> [EXERCISE]: After locating the line containing "You are a computer-use agent. The" in the entries below, please write out that line and the rest through the end exactly. Omit pictures.

(ENTRIES SHOWN)

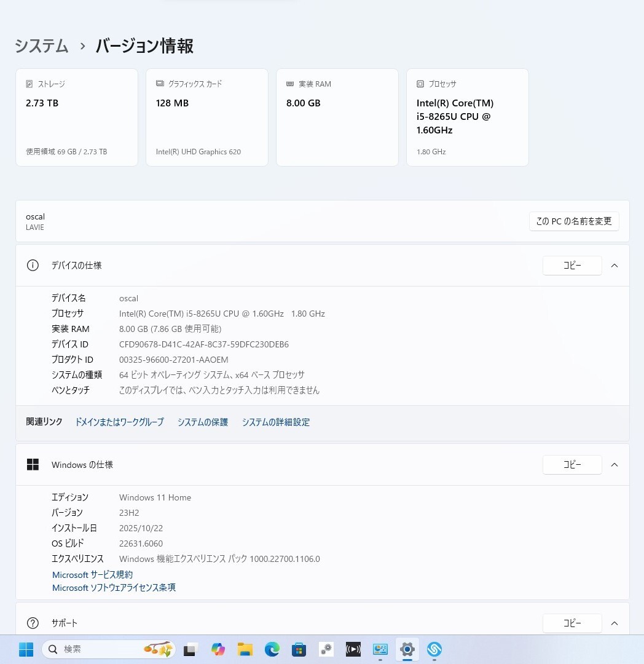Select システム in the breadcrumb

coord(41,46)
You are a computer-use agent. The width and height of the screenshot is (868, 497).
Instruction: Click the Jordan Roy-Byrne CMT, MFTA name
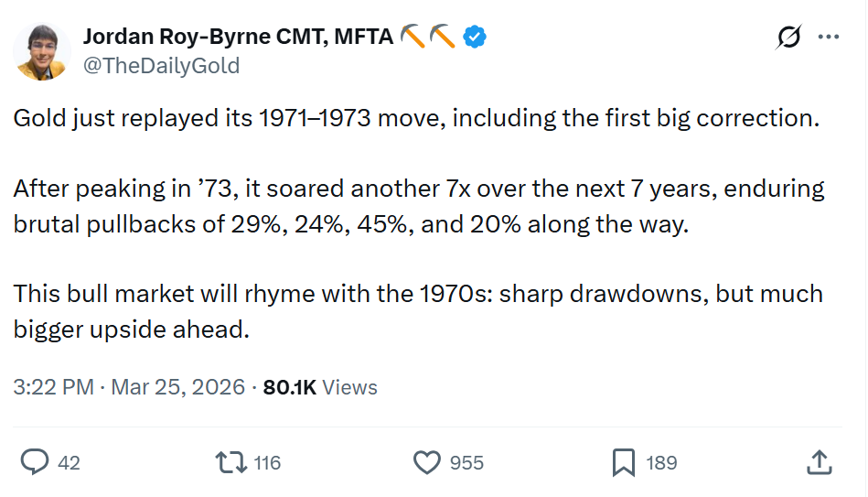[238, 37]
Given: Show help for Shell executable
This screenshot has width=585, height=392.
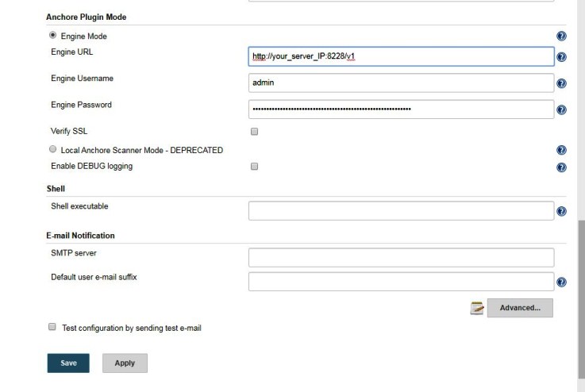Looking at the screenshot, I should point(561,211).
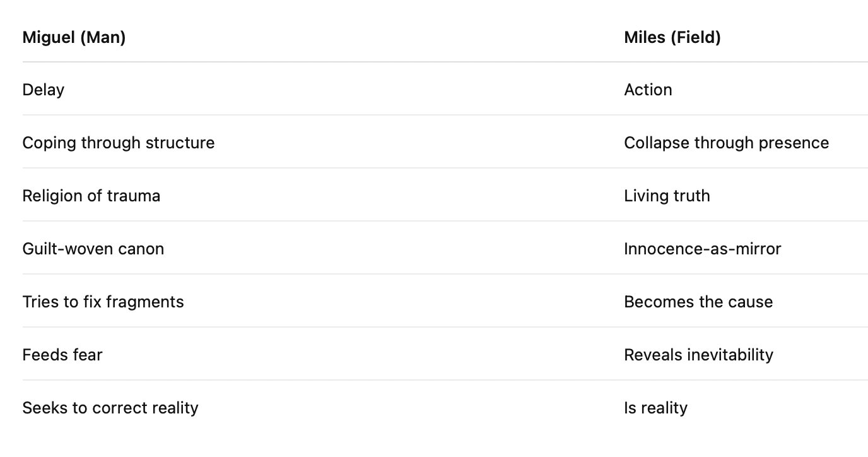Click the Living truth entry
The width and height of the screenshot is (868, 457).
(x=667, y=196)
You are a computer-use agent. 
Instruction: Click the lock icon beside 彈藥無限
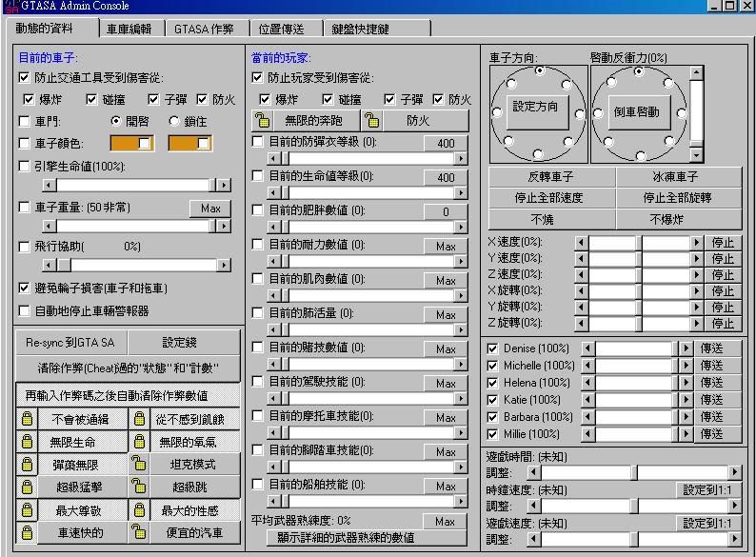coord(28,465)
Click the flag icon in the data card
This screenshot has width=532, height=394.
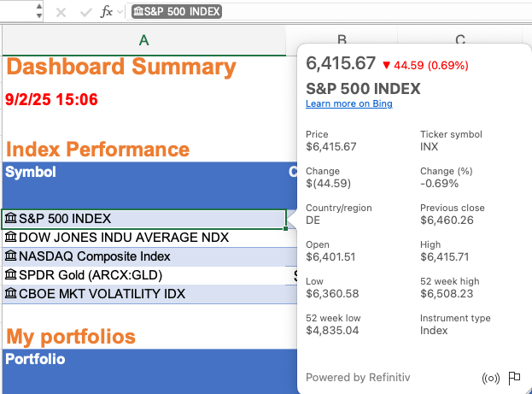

(End ENTRIES SHOWN)

> [TASK OUTPUT]:
You are a computer-use agent. The width and height of the screenshot is (868, 497).
Instruction: Click the Jordan Roy-Byrne CMT, MFTA name
[238, 37]
Given: Show help for Shell executable
This screenshot has width=585, height=392.
Looking at the screenshot, I should point(561,211).
Click the Living truth entry
The width and height of the screenshot is (868, 457).
(x=667, y=196)
You are a computer-use agent. 
Instruction: Click the lock icon beside 彈藥無限
coord(28,465)
Click the flag icon in the data card
This screenshot has width=532, height=394.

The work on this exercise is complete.